◆ **Exercise objective**:
Please reproduce exactly the lines from the start of the records through the one containing "Cerca (1137, 155)", and nothing more.

[Start of Attachment]

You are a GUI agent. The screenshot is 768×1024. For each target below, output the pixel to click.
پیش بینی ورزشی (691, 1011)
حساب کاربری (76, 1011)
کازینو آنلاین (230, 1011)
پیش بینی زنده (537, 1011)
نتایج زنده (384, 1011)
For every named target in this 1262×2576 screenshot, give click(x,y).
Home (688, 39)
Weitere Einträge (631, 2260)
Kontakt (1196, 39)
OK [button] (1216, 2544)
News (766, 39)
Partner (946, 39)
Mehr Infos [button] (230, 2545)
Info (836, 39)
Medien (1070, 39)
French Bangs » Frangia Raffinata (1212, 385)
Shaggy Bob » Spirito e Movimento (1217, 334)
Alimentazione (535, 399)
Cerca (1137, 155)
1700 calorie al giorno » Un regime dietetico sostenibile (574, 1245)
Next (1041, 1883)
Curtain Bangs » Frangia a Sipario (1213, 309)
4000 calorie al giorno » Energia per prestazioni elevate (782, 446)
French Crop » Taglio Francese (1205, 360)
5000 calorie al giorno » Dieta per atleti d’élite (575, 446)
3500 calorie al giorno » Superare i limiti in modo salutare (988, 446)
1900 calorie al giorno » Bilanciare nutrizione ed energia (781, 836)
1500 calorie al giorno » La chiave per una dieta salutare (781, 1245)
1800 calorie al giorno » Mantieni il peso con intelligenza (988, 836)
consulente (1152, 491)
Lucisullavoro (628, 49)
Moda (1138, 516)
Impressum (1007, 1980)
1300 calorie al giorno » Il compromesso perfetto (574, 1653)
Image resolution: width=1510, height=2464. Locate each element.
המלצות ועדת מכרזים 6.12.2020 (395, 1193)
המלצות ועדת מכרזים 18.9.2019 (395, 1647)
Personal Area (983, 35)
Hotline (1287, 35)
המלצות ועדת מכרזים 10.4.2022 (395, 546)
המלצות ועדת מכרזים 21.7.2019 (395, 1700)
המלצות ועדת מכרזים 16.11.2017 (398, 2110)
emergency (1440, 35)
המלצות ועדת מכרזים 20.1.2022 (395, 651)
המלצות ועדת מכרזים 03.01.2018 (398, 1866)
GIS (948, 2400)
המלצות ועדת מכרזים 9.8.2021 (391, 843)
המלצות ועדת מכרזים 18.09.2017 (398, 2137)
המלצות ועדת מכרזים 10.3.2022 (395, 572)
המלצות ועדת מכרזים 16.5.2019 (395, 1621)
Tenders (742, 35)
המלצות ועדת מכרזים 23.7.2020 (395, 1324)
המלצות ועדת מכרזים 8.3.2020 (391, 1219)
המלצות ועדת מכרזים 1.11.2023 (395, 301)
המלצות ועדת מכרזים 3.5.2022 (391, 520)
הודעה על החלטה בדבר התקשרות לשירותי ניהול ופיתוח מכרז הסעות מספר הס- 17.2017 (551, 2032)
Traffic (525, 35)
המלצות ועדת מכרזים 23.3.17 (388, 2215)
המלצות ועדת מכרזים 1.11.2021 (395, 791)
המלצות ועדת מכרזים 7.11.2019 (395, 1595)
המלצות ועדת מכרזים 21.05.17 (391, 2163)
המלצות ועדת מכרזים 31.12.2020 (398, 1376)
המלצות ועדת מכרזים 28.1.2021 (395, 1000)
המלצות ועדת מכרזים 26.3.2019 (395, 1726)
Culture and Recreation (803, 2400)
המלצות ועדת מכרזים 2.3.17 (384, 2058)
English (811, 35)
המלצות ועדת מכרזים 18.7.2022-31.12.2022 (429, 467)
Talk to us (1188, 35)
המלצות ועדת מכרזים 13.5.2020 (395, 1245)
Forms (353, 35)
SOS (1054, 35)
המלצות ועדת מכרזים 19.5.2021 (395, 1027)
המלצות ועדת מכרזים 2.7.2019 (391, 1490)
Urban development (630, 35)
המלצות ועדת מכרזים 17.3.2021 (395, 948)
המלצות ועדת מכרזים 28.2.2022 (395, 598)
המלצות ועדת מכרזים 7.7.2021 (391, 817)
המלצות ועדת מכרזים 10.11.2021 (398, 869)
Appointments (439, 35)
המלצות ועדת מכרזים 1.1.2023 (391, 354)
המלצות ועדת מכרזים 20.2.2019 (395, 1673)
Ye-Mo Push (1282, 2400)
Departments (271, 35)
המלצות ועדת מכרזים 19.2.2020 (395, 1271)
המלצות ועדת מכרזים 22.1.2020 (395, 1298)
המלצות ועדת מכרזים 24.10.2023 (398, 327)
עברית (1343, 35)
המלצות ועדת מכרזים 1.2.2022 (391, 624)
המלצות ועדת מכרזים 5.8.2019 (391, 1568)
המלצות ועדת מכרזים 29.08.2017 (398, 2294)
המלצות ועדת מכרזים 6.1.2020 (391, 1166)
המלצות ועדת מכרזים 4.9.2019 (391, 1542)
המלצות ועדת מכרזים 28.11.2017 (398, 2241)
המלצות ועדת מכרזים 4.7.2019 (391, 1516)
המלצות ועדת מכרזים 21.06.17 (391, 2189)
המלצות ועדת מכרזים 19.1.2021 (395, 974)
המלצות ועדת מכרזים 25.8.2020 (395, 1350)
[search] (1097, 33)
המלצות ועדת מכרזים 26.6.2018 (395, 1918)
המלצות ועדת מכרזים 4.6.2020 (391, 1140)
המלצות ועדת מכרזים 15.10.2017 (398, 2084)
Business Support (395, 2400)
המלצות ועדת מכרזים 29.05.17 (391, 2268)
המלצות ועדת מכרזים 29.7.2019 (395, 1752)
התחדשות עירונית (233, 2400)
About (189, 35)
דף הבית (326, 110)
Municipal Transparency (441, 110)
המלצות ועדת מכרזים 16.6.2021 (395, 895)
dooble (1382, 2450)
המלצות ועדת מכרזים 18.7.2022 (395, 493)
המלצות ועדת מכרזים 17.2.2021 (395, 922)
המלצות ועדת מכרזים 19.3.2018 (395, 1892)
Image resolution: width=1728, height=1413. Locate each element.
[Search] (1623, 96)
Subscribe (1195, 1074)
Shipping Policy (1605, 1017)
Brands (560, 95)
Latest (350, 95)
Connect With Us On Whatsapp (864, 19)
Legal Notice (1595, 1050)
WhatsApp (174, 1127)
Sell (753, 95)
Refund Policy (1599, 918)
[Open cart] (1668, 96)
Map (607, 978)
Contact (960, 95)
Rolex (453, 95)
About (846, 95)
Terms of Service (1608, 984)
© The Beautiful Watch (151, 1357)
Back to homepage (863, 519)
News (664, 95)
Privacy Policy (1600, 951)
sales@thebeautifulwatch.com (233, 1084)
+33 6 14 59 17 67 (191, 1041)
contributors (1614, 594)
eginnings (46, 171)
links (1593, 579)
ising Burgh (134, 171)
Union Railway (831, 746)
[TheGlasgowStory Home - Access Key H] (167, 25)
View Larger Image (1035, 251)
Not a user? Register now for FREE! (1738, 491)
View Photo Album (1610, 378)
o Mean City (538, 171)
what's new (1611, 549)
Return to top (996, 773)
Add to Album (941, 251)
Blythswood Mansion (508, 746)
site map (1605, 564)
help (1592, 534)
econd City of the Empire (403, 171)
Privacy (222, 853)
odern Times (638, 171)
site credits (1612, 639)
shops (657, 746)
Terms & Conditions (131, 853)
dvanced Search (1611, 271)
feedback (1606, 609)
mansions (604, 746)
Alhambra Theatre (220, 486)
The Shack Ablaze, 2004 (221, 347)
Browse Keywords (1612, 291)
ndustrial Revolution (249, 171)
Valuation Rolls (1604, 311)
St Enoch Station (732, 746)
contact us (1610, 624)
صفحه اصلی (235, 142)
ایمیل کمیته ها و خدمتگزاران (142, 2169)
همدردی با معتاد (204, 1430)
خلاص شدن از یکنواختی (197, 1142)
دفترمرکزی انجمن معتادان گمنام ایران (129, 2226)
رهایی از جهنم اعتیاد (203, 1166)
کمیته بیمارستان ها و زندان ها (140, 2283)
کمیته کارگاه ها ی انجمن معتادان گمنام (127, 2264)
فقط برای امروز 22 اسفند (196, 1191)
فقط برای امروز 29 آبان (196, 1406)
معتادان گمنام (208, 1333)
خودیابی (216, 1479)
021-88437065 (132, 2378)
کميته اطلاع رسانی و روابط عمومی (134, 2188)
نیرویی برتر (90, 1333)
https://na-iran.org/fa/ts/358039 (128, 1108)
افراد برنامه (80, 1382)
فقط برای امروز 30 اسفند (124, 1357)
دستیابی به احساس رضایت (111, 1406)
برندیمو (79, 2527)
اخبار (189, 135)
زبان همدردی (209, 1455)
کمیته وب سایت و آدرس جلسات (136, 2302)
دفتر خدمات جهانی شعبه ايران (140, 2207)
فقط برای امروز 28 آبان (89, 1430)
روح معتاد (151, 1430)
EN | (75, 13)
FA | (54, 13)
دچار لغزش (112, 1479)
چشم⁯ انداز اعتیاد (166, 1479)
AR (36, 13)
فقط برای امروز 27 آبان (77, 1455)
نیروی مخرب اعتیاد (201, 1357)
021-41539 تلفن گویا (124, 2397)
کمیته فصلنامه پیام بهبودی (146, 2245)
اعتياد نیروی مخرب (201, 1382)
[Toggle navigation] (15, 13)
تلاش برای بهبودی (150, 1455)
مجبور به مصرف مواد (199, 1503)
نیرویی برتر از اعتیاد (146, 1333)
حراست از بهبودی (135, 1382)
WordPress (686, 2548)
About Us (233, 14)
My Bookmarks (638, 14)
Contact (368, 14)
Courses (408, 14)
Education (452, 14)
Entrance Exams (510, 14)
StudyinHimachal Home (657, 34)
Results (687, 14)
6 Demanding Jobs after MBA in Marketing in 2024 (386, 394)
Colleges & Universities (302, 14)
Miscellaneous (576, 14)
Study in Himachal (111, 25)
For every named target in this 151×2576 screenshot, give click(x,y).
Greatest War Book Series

[End of Attachment]

◆ **Answer for the task**:
You are a GUI agent. The screenshot is 768×1024. For each target below, output the pixel to click.
پیش بینی ورزشی (691, 1011)
حساب کاربری (76, 1011)
کازینو آنلاین (230, 1011)
پیش بینی زنده (537, 1011)
نتایج زنده (384, 1011)
For every named target in this 1262×2576 screenshot, give click(x,y).
Home (688, 39)
Weitere Einträge (631, 2260)
Kontakt (1196, 39)
OK [button] (1216, 2544)
News (766, 39)
Partner (946, 39)
Mehr Infos [button] (230, 2545)
Info (836, 39)
Medien (1070, 39)
French Bangs » Frangia Raffinata (1212, 385)
Shaggy Bob » Spirito e Movimento (1217, 334)
Alimentazione (535, 399)
Cerca (1137, 155)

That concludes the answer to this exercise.